Selasa, 23 Desember 2008

SI TUKANG RAMAL BOJONG CAE

Kami memanggilnya Abah. Dia adalah sesepuh Desa Bojong Cae di Rangkas Bitung, tempat kami menghabiskan masa KKN kami. Rambutnya sudah memutih. Namun Usianya yang sudah hampir menyentuh angka 70 seakan tersembunyi di balik ketegapannya. Walau keriput sudah menjadi teman kulitnya.

Sejenak mata Abah menerawang jauh, asap rokok Djinggonya mengepul. Abah menghela nafas seakan berusaha memberangus awan gelap yang membayangi hatinya. Wajah keriputnya mengulas senyum. Senyum menawan khas seorang bapak tua yang telah banyak makan asam garam memikat perempuan. Abah pun memulai ceritanya.

"Abah dulu seorang petualang. Sering berpindah dari satu tempat ke tempat lain. Layaknya orang ngelmu. Abah tak lekas puas. Abah terus berkelana mencari pengalaman. Abah teh dulu tampan pisan........" Senyum genitnya memperkuat cerita. Kami kaum perempuan hanya berpandangan.

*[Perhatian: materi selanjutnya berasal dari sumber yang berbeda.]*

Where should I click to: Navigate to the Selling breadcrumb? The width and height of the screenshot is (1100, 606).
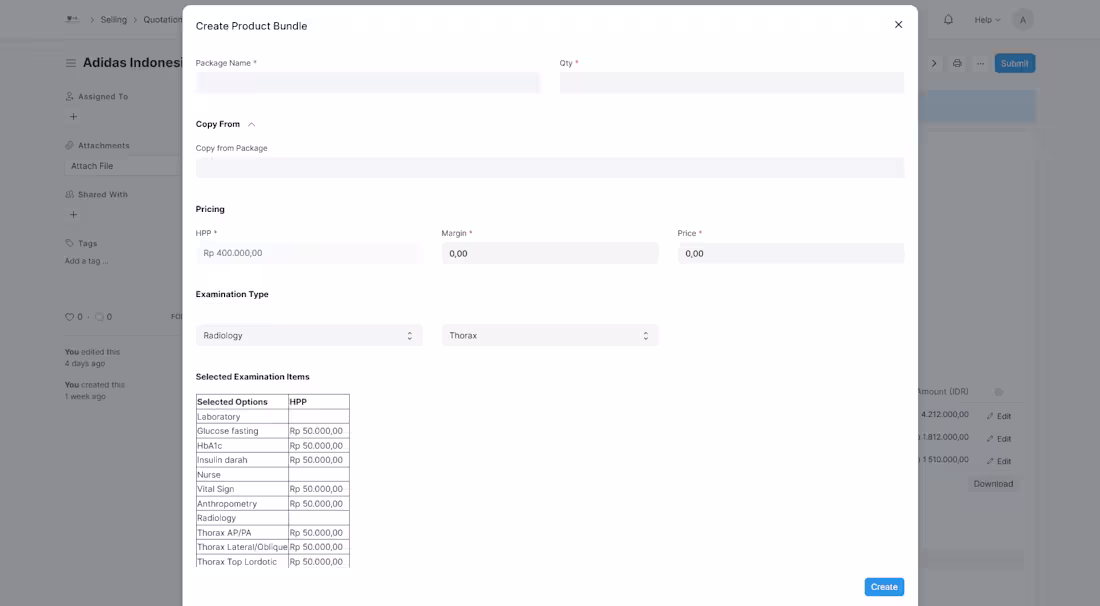113,19
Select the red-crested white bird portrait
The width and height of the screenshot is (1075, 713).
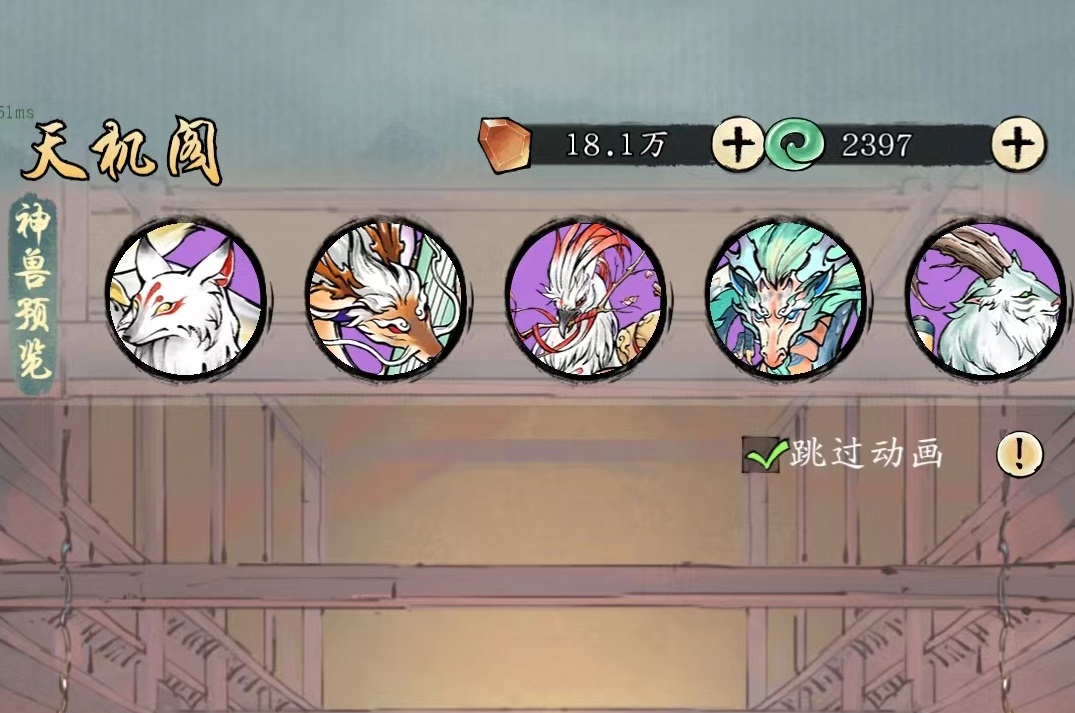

Sebelumnya kami memang sudah tahu sepak terjang Abah ini. Abah seorang dukun ilmu kebatinan. Masalah ilmu pelet dan gendam adalah hal yang teramat sepele. Istri Abah ada dimana-mana. Lebih dari dua puluh yang tersebar di berbagai daerah. Setiap Abah berkelana, disitu pula Abah berkelana mencari cinta bersama gadis-gadis lugu kembang desa.

Abah sama sekali tidak pernah punya kesulitan untuk memikat perempuan. Wajah Abah memang tampan di masa mudanya. Itu dari foto yang dipertontonkan kepada kami. Abah berbadan tegap, berkulit terang, dan berwajah bagus. Abah juga pandai bicara, sekali rayu perempuan akan bertekuk lutut tanpa ampun dan langsung minta dikawin. Ditambah lagi Abah kesohor sebagai dukun pelet. Beberapa artis terkenal adalah pasiennya. Mau pasang susuk di wajah, dada, pinggul atau tempat-tempat erotis kaum perempuan? Adalah hal teramat mudah. Ajian pengasihan, semar mesem adalah beberapa produknya. Dijamin sang pujaan akan langsung bertekuk lutut.

Maka dari itu sejak awal aku mewanti-wanti Dije, Dewi untuk banyak merapal doa sebelum terlibat perbincangan tatap mata dengan Abah.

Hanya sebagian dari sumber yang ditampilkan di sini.